**RECORDS FOR THE EXERCISE:**

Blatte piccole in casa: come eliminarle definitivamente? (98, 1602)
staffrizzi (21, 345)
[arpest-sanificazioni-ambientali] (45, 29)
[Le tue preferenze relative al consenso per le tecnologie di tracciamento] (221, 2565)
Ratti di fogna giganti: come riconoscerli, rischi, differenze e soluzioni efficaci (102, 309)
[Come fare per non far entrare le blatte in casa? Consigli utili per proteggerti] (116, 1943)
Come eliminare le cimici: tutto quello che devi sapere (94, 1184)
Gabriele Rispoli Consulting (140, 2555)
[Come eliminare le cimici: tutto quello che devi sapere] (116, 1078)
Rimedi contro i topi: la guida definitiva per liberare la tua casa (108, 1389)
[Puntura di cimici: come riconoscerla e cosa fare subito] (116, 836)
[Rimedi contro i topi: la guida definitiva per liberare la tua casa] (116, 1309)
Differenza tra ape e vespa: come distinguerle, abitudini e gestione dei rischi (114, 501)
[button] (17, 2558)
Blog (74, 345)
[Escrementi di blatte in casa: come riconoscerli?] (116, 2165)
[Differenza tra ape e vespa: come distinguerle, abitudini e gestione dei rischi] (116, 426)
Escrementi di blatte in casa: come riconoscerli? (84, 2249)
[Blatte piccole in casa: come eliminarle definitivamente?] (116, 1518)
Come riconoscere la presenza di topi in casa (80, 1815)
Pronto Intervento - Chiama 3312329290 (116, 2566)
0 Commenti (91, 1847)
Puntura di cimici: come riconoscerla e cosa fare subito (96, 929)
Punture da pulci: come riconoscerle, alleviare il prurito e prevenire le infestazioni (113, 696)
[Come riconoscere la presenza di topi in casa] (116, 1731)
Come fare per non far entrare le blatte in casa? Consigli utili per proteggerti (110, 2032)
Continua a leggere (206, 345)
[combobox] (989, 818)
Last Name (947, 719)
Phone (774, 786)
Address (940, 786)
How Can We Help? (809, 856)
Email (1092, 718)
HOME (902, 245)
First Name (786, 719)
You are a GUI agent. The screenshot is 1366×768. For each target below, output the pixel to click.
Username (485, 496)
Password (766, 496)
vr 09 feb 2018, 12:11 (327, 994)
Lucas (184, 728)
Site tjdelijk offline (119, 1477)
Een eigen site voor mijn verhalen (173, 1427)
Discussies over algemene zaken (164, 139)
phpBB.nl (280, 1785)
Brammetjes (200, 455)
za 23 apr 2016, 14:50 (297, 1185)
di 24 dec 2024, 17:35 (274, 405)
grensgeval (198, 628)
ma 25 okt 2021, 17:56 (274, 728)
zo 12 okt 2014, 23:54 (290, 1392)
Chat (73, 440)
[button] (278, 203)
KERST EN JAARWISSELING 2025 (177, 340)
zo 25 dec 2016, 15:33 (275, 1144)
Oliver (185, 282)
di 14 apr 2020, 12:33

**REQUIREMENT:** Repeat, word for word, the lines above between the line holding "subito (96, 929)" and the line holding "[Come riconoscere la", inclusive; omit everything else.

**THE ANSWER:**
Puntura di cimici: come riconoscerla e cosa fare subito (96, 929)
Punture da pulci: come riconoscerle, alleviare il prurito e prevenire le infestazioni (113, 696)
[Come riconoscere la presenza di topi in casa] (116, 1731)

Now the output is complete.